The output should be all lines of the entries below in which the word "data" occurs.

* * *

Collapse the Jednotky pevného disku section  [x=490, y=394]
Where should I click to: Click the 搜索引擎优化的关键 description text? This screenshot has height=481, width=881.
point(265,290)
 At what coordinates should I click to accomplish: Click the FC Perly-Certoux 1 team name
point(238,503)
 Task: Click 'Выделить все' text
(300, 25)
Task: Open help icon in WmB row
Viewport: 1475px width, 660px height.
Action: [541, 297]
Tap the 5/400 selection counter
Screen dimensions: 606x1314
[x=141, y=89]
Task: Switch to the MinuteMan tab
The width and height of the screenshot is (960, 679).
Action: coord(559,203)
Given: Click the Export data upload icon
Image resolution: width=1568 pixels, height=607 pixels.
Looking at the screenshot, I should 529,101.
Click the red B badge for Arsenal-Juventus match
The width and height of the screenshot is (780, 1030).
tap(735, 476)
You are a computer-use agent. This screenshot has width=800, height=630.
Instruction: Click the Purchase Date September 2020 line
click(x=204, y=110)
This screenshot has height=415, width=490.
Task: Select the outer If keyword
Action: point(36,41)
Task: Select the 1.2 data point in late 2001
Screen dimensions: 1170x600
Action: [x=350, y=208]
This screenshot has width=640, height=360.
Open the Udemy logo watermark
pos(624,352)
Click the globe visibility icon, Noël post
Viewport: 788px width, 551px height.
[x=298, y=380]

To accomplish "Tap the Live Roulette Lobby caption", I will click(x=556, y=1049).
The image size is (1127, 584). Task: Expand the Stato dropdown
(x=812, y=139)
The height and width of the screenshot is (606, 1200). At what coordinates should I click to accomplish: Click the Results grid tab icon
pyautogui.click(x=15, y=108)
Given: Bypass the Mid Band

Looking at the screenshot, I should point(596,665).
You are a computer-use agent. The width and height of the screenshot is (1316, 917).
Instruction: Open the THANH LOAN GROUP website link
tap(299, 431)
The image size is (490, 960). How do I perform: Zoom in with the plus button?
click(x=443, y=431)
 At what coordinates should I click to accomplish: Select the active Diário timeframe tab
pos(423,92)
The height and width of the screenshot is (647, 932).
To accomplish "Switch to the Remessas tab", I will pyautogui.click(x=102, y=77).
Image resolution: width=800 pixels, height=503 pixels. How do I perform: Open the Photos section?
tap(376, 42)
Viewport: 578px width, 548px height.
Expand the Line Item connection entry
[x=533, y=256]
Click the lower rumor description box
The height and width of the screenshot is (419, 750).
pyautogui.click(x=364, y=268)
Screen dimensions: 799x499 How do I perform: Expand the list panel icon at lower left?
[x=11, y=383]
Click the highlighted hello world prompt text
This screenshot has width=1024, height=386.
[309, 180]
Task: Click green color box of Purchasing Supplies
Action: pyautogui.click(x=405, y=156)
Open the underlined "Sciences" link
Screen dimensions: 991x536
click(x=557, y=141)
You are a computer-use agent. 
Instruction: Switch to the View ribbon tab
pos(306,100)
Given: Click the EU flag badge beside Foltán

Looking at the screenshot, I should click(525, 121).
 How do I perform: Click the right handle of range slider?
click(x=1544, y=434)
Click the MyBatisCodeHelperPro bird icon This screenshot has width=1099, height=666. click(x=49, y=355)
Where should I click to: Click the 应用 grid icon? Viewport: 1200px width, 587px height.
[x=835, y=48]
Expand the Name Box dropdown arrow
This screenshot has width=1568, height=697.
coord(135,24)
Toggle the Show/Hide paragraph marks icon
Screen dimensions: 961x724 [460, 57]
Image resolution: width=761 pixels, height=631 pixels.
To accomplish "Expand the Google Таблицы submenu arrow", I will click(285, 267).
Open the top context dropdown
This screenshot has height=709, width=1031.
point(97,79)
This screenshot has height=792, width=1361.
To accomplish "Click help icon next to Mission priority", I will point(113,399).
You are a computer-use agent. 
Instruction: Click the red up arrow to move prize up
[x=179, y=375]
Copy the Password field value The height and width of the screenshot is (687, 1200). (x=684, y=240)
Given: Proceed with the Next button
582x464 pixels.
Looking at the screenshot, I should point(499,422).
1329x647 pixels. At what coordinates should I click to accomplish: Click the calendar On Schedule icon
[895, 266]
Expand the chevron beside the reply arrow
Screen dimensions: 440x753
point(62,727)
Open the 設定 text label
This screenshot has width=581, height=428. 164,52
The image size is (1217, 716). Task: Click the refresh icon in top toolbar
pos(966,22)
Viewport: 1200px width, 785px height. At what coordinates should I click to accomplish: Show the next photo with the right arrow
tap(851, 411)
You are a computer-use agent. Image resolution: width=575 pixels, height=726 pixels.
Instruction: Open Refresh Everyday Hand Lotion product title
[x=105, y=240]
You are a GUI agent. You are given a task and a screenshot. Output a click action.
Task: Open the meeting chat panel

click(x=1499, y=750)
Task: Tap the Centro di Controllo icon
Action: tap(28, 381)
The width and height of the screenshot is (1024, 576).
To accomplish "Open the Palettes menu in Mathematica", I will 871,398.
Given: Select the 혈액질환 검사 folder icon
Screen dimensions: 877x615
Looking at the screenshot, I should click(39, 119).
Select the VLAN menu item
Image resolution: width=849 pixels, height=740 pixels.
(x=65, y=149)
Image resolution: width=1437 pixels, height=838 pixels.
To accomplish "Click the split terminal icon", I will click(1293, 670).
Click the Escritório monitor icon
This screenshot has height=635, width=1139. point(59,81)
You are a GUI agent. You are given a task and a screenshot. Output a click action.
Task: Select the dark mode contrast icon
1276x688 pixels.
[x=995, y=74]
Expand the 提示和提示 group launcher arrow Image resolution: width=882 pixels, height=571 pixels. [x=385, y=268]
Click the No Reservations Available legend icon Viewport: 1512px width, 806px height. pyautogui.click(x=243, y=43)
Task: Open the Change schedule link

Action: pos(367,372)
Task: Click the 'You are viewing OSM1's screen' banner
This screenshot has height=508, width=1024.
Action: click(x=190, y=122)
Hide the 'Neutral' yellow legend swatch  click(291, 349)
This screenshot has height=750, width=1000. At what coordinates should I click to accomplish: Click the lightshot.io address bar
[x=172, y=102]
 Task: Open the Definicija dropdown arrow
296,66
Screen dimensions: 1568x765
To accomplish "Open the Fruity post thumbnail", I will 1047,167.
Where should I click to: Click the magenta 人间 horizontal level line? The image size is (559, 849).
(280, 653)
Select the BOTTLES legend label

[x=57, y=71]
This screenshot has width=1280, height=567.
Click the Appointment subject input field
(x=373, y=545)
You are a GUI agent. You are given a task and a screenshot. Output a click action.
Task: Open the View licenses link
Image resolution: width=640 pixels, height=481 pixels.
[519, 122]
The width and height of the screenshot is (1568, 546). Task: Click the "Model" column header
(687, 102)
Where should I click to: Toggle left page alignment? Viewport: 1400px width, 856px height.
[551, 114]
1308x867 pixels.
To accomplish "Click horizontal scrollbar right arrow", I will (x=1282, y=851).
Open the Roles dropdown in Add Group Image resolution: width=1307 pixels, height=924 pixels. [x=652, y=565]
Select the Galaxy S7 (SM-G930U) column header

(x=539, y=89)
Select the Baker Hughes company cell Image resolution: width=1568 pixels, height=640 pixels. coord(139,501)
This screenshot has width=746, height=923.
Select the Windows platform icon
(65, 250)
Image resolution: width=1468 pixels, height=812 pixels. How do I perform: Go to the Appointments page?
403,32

* * *

**Expected output:**
Given: Click the Export data upload icon
Task: Select the 1.2 data point in late 2001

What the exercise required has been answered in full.